The National, Friday 10th May 2013
EARLY childhood education is crucial to child development and should be entered into cautiously using qualified teachers, according to an education official.
Bougainville’s chief executive officer for education Bruno Babato was reacting to media reports that early childhood learning programmes were sprouting like mushrooms in Bougainville.
“Our concern is that in Bougainville the early childhood teachers undergo one week against the standard international best practices.
“Even in many countries, including Papua New Guinea, early childhood courses are four-year degree programme and not one-week courses like what is happening in Bougainville,” he said.

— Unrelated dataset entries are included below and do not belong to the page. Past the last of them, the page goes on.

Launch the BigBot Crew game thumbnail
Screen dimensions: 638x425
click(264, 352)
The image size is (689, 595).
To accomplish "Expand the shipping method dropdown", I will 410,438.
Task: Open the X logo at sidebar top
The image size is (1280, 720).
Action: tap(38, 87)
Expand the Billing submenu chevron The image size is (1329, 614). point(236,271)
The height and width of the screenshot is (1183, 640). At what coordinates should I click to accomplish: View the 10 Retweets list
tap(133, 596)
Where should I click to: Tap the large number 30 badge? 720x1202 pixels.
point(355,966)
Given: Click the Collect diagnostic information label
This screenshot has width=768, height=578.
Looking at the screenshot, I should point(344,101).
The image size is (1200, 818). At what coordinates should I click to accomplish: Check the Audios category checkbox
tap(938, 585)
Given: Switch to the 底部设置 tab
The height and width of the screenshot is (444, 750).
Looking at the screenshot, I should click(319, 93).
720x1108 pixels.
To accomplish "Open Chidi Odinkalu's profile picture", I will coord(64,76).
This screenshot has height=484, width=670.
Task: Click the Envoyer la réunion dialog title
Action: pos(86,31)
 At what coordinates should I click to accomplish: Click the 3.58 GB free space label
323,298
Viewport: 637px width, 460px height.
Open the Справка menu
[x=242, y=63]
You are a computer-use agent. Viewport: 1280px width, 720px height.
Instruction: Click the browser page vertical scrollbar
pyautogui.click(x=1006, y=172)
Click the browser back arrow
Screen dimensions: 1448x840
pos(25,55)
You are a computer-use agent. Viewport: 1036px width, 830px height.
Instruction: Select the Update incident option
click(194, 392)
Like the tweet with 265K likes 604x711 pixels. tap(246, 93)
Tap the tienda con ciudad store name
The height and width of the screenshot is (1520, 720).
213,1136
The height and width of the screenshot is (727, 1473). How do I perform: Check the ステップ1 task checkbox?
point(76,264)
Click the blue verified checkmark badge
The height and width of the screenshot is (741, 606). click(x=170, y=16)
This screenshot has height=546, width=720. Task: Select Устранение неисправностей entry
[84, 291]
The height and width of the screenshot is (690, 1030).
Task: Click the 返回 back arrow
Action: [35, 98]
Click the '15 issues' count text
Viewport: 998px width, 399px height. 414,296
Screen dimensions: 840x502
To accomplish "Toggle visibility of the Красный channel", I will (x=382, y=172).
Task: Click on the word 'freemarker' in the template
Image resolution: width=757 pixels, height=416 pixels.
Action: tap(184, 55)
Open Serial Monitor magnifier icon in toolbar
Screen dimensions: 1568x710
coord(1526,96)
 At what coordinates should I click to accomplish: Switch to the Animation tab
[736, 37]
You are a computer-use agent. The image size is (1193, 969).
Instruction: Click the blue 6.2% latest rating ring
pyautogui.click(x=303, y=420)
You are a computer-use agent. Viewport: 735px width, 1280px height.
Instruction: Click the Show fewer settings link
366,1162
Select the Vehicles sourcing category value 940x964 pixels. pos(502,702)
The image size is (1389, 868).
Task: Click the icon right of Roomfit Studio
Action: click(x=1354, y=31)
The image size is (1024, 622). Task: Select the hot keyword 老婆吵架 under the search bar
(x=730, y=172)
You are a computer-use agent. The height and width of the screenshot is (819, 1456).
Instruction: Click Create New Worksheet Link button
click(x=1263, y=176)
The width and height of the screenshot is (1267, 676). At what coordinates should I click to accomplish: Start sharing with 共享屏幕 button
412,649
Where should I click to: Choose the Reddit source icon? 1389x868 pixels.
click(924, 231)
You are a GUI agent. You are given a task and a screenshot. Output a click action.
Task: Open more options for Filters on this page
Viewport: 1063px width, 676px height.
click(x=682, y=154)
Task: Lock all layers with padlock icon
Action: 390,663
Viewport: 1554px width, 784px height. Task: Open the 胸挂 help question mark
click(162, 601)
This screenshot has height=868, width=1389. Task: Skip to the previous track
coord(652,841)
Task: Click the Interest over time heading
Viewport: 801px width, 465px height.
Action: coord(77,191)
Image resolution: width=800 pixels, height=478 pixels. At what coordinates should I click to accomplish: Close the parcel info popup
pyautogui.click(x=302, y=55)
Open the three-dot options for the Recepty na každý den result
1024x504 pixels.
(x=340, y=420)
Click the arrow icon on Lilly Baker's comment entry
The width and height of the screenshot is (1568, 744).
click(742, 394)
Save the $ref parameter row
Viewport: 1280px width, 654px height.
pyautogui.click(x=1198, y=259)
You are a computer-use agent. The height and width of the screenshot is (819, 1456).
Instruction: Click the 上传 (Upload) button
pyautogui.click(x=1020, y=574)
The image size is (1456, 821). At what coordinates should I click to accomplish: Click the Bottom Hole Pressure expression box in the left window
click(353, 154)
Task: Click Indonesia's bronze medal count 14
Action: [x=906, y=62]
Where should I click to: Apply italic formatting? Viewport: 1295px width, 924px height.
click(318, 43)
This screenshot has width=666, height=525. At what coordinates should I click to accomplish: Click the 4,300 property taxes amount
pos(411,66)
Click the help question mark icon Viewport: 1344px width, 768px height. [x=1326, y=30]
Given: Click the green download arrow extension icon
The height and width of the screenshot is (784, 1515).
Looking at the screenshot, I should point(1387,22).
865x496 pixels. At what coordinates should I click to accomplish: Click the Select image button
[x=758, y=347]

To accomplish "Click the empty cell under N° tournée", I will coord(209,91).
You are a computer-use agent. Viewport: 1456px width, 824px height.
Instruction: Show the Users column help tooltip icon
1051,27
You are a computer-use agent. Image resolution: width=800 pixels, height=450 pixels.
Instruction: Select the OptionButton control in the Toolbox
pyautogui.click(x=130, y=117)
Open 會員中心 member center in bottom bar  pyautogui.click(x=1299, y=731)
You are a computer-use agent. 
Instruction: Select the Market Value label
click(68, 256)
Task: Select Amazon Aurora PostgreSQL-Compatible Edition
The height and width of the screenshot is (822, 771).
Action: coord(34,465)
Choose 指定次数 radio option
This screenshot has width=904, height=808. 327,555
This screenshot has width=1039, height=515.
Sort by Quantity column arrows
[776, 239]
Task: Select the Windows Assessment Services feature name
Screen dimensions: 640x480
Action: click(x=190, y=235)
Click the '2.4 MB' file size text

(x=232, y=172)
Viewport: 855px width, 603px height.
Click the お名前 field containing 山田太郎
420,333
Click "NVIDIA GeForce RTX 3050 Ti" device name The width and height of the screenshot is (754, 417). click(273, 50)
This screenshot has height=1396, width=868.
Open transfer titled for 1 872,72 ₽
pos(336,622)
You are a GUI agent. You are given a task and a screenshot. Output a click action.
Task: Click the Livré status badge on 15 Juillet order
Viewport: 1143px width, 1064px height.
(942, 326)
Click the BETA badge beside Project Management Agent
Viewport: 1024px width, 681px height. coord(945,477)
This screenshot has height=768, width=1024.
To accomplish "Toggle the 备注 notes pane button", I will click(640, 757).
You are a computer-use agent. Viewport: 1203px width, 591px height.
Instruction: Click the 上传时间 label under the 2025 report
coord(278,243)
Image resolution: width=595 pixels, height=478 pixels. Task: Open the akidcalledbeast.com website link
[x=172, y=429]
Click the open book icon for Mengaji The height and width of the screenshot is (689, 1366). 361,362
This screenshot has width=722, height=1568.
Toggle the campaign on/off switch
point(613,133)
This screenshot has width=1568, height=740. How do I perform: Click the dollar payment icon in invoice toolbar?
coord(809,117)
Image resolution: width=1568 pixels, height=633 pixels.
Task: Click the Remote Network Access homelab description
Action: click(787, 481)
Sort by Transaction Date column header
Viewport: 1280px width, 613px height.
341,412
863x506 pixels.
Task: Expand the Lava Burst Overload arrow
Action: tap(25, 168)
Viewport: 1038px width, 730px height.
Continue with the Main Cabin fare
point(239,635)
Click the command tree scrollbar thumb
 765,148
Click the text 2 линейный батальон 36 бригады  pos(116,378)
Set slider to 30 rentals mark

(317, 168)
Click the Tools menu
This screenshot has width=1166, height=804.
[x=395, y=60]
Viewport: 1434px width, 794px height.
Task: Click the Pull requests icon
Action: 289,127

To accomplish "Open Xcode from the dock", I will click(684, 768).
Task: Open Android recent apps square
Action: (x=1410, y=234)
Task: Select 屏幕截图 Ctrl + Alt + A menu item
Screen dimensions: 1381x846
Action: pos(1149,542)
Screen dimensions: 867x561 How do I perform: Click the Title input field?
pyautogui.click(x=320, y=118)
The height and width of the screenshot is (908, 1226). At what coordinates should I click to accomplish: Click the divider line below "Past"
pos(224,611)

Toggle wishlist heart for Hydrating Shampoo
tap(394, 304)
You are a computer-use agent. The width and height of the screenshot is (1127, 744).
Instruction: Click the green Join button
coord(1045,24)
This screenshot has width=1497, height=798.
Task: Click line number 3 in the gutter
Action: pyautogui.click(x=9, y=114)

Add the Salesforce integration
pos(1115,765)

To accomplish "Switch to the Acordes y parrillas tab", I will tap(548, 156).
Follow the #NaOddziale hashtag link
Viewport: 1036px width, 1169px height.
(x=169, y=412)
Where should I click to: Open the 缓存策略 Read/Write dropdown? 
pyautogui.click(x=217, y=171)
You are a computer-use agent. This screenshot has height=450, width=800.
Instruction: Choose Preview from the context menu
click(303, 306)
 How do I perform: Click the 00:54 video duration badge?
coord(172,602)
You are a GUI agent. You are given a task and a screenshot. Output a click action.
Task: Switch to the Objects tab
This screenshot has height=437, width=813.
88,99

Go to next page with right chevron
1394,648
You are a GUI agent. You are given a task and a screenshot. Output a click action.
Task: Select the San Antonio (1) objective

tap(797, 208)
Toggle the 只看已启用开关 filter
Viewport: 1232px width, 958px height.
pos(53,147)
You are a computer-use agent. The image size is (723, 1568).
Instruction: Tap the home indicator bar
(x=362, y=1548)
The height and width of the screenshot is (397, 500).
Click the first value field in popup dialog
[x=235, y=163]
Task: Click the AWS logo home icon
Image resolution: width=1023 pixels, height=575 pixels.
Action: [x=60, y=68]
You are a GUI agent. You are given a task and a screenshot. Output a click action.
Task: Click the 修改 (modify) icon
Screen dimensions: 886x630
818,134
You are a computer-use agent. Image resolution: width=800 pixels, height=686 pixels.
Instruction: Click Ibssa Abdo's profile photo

Babato said teachers entrusted to guide early childhood development should have more training such as in Australia and New Zealand who would not allow anyone with a one-week training to be responsible for children at that age.
“Researchers and early childhood educators both view the parents as an integral part of the early childhood education process.
“Often educators refer to parents as the child’s first and best teacher,” he said.
Babato said it was very important for parents to be engaged in their children’s learning process even if they were getting most of their education from a day-care centre or school.
Babato said early childhood learning centres in Bougainville were being established for financial reasons and parents must be wary of them.
“It means childhood leaning programmes have the potential to do more harm than good,” he said.
Babato said of greater concern was that the centres in Bougainville lacked proper facilities such as classrooms and toilets.
“In other countries it is mandatory to provide necessary resources and facilities of a very high standard.”
Babato said early childhood learning or kindergarten education came under the Department of Community Development.
In Bougainville it is the ABG Division of Community Development and not the Department of Education.